Segment Open
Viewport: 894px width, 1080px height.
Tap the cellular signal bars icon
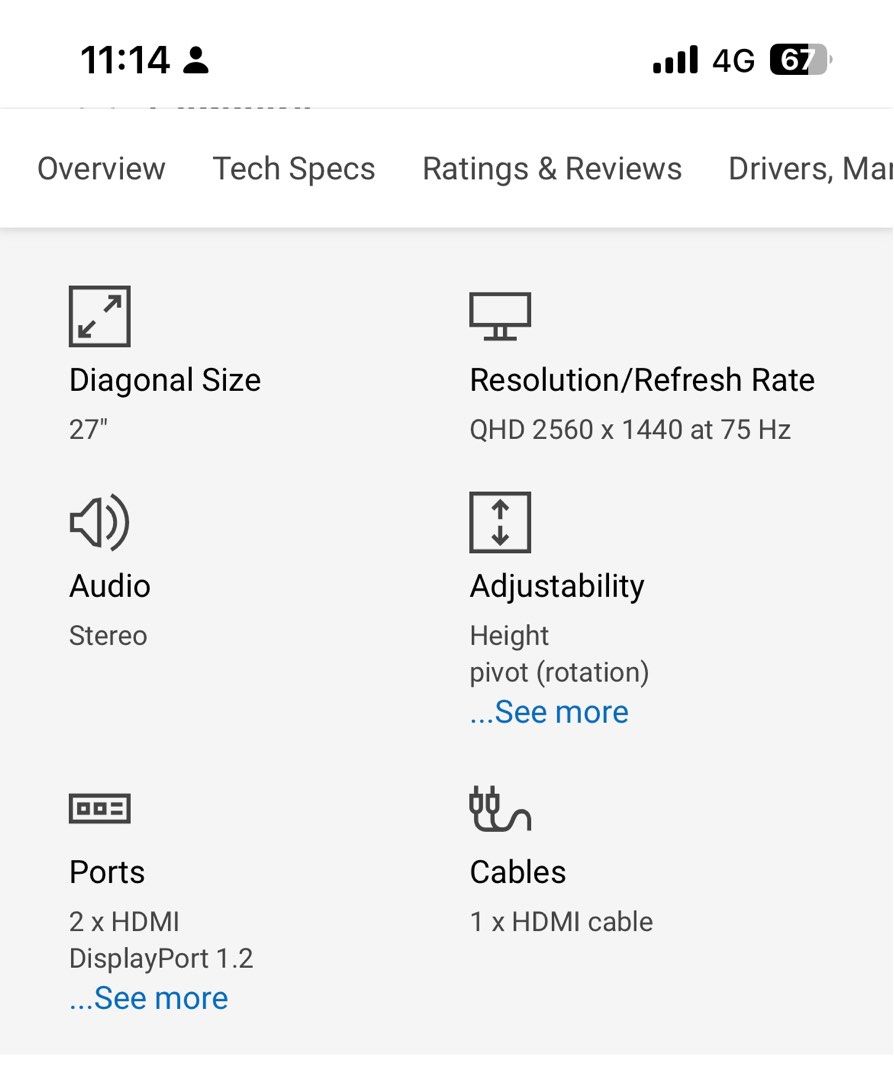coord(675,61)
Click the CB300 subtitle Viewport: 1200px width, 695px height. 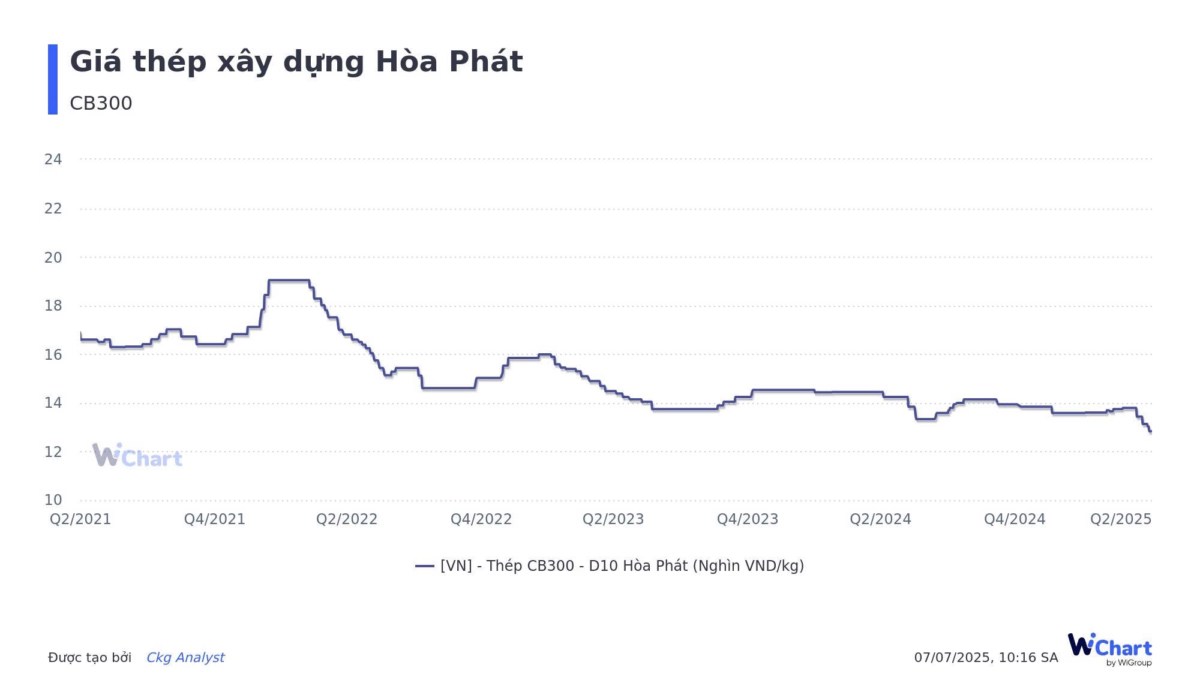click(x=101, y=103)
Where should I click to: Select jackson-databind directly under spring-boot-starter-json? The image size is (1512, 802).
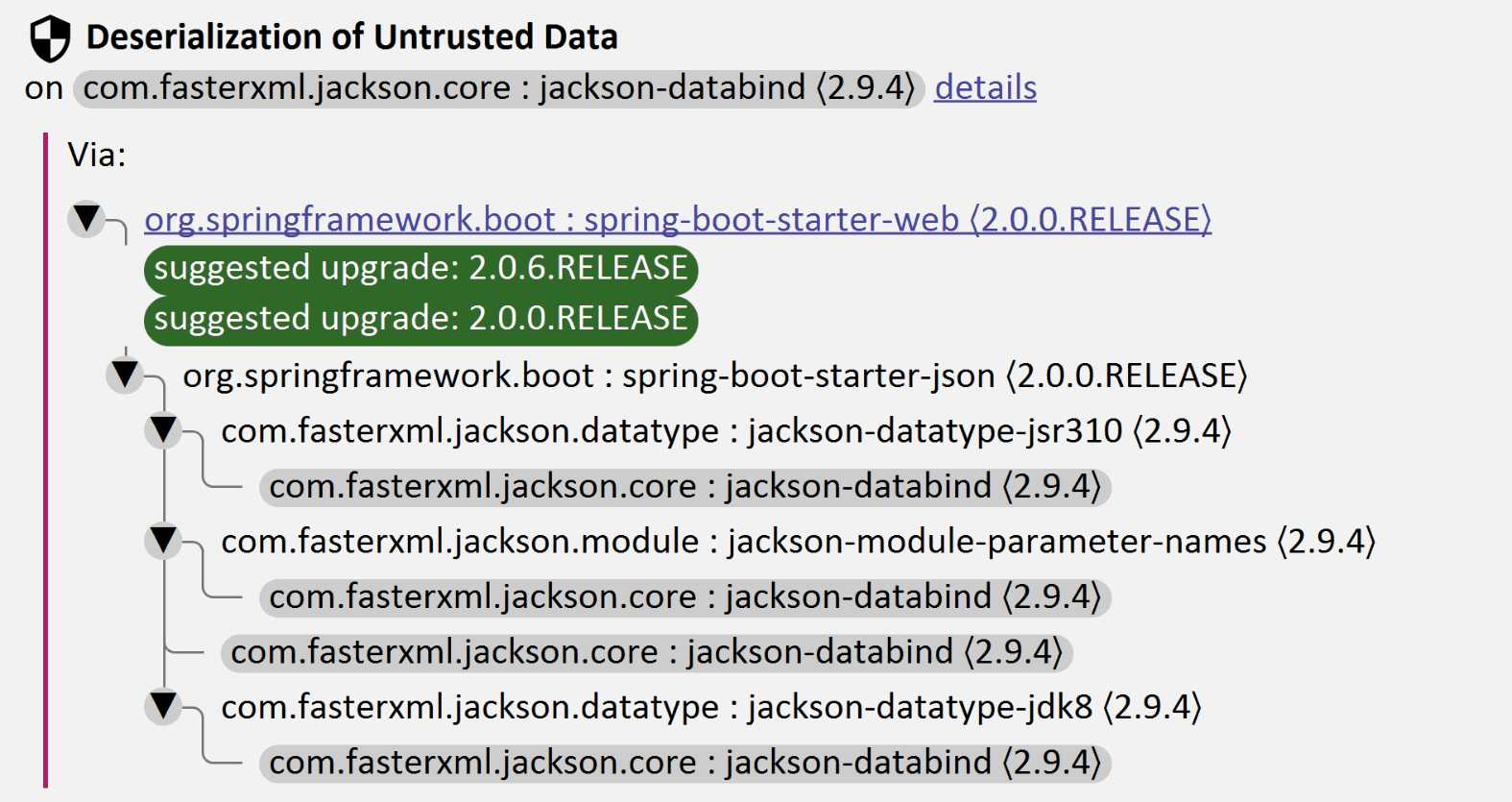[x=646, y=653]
Segment Closed
> _Exercise prompt_
Please transcribe, with no additions, the lines starting at the one that contains "Where should I" and running through the last line of the entries, inclusive. Leave the pictures out.

> _Problem solution_
Where should I click to: Select jackson-databind directly under spring-boot-starter-json? The image size is (1512, 802).
[x=646, y=653]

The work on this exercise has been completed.